Gotta have respect for a man who stays the course. John, did you see the thread where folks are debating the finish on the 22s? Matte or gloss. Seems that a whole new bunch of 22s are coming with matte finishes. That should solve all the internal problems.

Yesterday, I did the full format on my 3 month old 22. Just in case I was wrong. Took a while, and now it's so screwed up, I can't access the Priority list or the To Do list and any of the other menu functions. But mine has a glossy finish, the matte would undoubtedly work correctly. (I apologize for the sarcasm, but frustration has overcome me.)

Rich


----------



## DTRJ (Nov 10, 2008)

I have been trying for some time to get a second hr-23. Got the first one back in October, when the hr-22 was not compatible with my TV. (three different units would reboot whenever the tv was turned on) Case management from d* sent the hr-23 and the problem was solved. I called the main office of Costco last week and asked if they would be getting the hr-23, to replace the hr-22 in their stores in the near future. The marketing person I spoke to said she would contact the buyer, and get back to me. She called two days later and said Costco does not plan on carrying the 23 as their info is that the hr-22 is basically the same. I told her what happened with the 3 22's I had and she asked me to fax copies of the 3 work orders from D*. -maybe this will get Costco to carry the 23's in the future.



sdizzle said:


> i was at my local costco on friday.....for some reason i always look at what hddvr they have.....still 22s.....


----------



## Mike_TV (Jan 17, 2006)

FWIW - I got my HR23 today after ordering it online last Friday. It's matte black unlike the gloss black piano finish on the other HR22s that I have. It also has a red record light and more opaque blue lights up front.
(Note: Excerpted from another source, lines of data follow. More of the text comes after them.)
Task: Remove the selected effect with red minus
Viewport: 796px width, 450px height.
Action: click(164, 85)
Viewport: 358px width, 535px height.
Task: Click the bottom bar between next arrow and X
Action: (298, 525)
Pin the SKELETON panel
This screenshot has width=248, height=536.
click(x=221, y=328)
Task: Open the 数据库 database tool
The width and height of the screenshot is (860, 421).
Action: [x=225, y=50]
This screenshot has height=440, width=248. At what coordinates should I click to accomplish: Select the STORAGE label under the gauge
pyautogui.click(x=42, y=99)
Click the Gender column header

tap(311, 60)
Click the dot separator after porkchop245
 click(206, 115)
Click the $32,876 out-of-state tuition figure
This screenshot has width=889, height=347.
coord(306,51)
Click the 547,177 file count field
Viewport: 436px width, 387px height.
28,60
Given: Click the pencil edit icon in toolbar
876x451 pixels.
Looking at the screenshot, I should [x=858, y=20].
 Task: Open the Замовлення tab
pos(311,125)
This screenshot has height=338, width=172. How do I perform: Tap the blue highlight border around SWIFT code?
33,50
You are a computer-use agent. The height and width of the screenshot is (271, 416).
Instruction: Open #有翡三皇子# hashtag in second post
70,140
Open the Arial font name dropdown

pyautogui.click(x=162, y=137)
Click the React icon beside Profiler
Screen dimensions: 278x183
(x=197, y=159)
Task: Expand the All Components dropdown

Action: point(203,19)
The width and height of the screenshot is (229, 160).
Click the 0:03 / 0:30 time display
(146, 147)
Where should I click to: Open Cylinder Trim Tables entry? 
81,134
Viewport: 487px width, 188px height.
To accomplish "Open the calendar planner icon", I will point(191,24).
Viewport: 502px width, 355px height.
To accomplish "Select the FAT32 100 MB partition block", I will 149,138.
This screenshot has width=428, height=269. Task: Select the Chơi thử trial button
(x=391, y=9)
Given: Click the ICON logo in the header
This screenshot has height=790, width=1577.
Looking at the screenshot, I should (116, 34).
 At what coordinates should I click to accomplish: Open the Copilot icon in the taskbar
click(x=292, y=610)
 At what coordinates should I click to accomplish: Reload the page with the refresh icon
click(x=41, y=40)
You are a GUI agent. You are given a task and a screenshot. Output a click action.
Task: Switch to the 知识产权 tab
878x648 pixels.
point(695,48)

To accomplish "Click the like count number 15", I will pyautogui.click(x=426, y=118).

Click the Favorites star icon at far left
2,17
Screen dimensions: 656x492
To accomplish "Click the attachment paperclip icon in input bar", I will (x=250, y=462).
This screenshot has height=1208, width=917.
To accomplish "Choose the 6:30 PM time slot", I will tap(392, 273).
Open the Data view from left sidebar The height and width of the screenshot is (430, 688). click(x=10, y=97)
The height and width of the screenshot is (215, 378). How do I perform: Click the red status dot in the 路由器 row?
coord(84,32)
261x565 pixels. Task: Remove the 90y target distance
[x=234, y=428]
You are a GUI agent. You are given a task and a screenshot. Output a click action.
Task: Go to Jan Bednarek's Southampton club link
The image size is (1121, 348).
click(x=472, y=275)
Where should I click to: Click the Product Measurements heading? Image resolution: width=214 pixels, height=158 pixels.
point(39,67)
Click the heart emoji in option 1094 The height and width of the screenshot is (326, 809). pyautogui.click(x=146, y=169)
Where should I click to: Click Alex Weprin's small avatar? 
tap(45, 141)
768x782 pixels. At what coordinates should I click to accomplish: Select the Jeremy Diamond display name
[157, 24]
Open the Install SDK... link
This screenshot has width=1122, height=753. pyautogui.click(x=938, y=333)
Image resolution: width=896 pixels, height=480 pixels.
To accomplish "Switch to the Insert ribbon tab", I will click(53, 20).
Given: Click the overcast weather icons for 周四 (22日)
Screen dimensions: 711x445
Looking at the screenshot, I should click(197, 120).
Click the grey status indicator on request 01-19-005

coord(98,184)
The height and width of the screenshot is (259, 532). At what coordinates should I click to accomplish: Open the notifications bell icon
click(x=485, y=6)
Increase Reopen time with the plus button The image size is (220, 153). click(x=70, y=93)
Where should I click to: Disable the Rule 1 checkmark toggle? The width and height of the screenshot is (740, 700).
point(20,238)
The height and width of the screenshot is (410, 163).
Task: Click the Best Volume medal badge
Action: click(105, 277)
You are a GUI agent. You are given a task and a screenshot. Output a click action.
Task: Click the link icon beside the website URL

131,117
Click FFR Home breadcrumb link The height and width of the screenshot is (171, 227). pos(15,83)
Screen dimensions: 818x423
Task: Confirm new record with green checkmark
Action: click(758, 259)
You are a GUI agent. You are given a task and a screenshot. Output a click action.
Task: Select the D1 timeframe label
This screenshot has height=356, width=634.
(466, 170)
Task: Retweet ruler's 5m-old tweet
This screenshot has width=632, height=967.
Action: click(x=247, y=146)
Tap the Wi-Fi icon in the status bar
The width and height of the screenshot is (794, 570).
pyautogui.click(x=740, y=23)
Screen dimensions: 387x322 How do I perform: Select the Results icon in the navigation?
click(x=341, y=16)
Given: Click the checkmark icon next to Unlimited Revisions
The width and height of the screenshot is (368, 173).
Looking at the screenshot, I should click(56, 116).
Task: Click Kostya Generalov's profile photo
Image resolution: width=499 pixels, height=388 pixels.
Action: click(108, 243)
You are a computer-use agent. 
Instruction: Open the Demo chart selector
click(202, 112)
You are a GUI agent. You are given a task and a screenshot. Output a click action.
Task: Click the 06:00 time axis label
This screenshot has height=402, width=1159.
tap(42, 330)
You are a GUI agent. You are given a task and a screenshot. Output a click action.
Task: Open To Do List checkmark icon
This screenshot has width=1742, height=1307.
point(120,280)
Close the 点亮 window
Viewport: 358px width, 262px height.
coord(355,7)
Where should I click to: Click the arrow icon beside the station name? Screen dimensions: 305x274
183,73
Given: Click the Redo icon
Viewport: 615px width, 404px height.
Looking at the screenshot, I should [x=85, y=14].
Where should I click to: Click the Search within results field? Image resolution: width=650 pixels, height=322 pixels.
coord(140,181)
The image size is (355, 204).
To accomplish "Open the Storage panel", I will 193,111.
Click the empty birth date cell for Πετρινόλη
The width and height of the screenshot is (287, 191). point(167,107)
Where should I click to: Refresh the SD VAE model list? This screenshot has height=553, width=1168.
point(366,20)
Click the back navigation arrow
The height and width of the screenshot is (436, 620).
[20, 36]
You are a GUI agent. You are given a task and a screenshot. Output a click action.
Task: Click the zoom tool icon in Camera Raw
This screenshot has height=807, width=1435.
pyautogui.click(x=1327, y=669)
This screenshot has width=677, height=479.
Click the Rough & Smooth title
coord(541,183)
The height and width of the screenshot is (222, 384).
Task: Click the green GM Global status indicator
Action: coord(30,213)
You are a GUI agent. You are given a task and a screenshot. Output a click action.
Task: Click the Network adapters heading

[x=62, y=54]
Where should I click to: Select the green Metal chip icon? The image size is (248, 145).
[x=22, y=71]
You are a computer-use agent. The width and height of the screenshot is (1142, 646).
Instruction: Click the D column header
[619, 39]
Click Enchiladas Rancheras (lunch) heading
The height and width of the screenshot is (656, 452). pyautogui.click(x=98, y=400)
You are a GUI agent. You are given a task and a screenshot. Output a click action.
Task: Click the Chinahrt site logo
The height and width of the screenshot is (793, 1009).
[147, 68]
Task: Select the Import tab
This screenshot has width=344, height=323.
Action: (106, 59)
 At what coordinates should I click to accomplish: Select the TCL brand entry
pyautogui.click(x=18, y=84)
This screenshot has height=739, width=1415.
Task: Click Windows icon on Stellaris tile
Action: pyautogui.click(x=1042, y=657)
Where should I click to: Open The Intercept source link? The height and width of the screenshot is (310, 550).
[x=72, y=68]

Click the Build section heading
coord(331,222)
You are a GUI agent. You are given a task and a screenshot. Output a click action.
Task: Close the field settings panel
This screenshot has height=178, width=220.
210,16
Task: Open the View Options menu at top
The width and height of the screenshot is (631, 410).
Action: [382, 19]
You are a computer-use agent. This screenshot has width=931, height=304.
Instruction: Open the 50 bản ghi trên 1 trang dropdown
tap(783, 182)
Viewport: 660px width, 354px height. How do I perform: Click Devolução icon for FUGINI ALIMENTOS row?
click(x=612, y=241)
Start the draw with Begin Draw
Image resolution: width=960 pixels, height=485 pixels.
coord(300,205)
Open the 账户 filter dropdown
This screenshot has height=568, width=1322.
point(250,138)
Of course, internal broad band tuners for a cleaner install I was looking for on a tight spaced shelf.


----------



## Rich (Feb 22, 2007)

DTRJ said:


> I have been trying for some time to get a second hr-23. Got the first one back in October, when the hr-22 was not compatible with my TV. (three different units would reboot whenever the tv was turned on) Case management from d* sent the hr-23 and the problem was solved. I called the main office of Costco last week and asked if they would be getting the hr-23, to replace the hr-22 in their stores in the near future. The marketing person I spoke to said she would contact the buyer, and get back to me. She called two days later and said Costco does not plan on carrying the 23 as their info is that the hr-22 is basically the same. I told her what happened with the 3 22's I had and she asked me to fax copies of the 3 work orders from D*. -maybe this will get Costco to carry the 23's in the future.


But the 23s are more "robust". :lol:

I've also called Costco about them constantly carrying the 22s and got the same answer. Obviously somebody at D* fed them that line. And they bit. What else can they do? You watch, they'll still be carrying them at Xmas time. They fly off the shelves. The Great American Herd will believe anything and buy anything.

Rich


----------



## johnp37 (Sep 14, 2006)

Just got back from Edison Costco, same tale of woe. A week and a half ago, 3 22s on a pallet, today 3 full stacks, all 22s. It stinks.


----------



## Rich (Feb 22, 2007)

johnp37 said:


> Just got back from Edison Costco, same tale of woe. A week and a half ago, 3 22s on a pallet, today 3 full stacks, all 22s. It stinks.


I recorded the Yankees game last night on the 23 and watched it this morning. No problems. Works just like my 21-700s. Which is to say, pretty good.

Only been a day. I'm using it now and I have a 21-700 in the room and the two HRs are feeding my TV. Been switching back and forth between the two, running the same program on both and I don't see any difference on a 42" Panny plasma. Both are component feeds and the picture looks identical.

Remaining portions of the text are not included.